BTW, I'm not sure I *like* them ... I would buy different art for my walls (and I acknowledge too, that I am a long long way from being able to buy artworks of this status, so my opinion and knowledge must he held in that context). But I do know that when I am standing in front of one of his works from these series, I have that inner turmoil and satisfaction that comes from making an unexpected relationship with something, and that's when I know I've met some Art, and it has made a mark on me.

Sunday, April 27, 2008

Politics anyone? (Rated: MA)

Are you interested in politics? Well now, let me see if we agree what we're talking about here (English - such a sloppy language).

If we're talking about the bastard child of vigilante justice and corrupt management masquerading as leadership and patriotic paternalism, then yeah, we're probably on the same page, and my quick, accurate and honest answer is "no way". Am I addicted to it in the way of cheezy soaps and sleazy lying two-timing boyfriends - "way!".

It's my dirty secret, I don't think I'm worth a good life any more than the next sad, overweight, brain dead tv-addled moron. And I'm right. I get what I deserve, and I'm getting a lot of politics. And a new season of Biggest Looser - 6 nights a week. Alternated with "Big Brother". Right there in the juxtaposition of those two titles tells you all you need to know about the state of our country and it's info-tainment mindset. It's ok, you don't need to ask - yes I do feel dirty and hate myself for it. But that's the beauty of self-hatred, it's a perfect cycle, leading directly to self harm, self sabotage and indulgence in reckless behaviour - like reading the newspaper, watching the TV or just believing any guy when he says he'll call you.
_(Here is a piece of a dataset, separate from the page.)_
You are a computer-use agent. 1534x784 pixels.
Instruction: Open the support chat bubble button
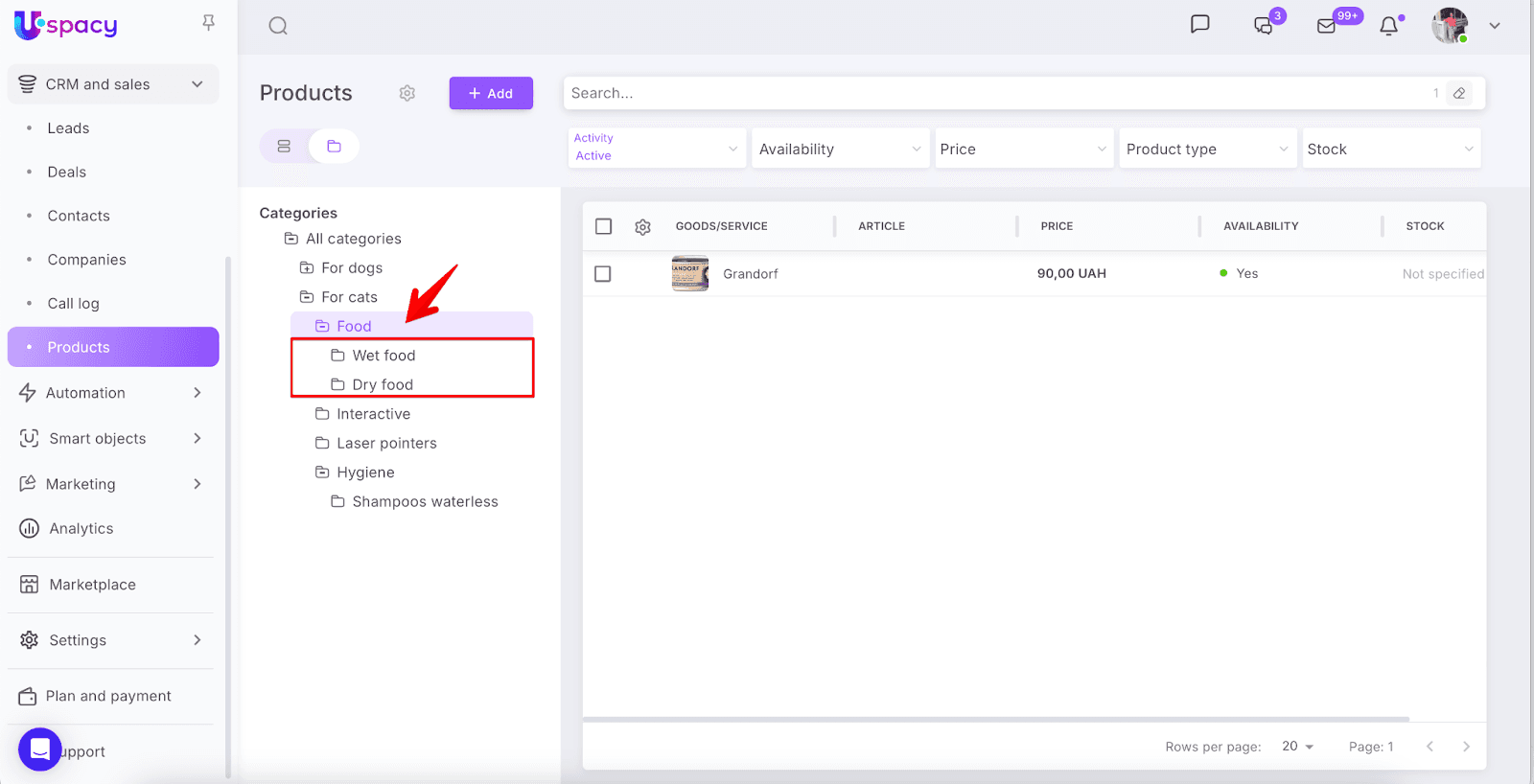coord(40,749)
I'm not even feeling especially bitter today, just bored with being bland, and sick up to the back pass with living in the suburbs. What fucking shit-holes we make for ourselves, and then squabble over the price of buying into them like sarky ill-mannered little rats. Ignorant, angry rats, gagging to hole-up somewhere and gnaw away at the wiring and stray dog kibble. Breeding as fast as we can so it's our bigoted, bored offspring tunneling away into the next natural area of our dwindling stockpile and roaming the streets bored and jacked up on cheap drugs and subsidised petrol looking for a new abuse to amuse for a few minutes. As long as it's not those icky fuckin rats from over the water. In the immortal words of Ms J: Fuck that shit.
Ex-xactly.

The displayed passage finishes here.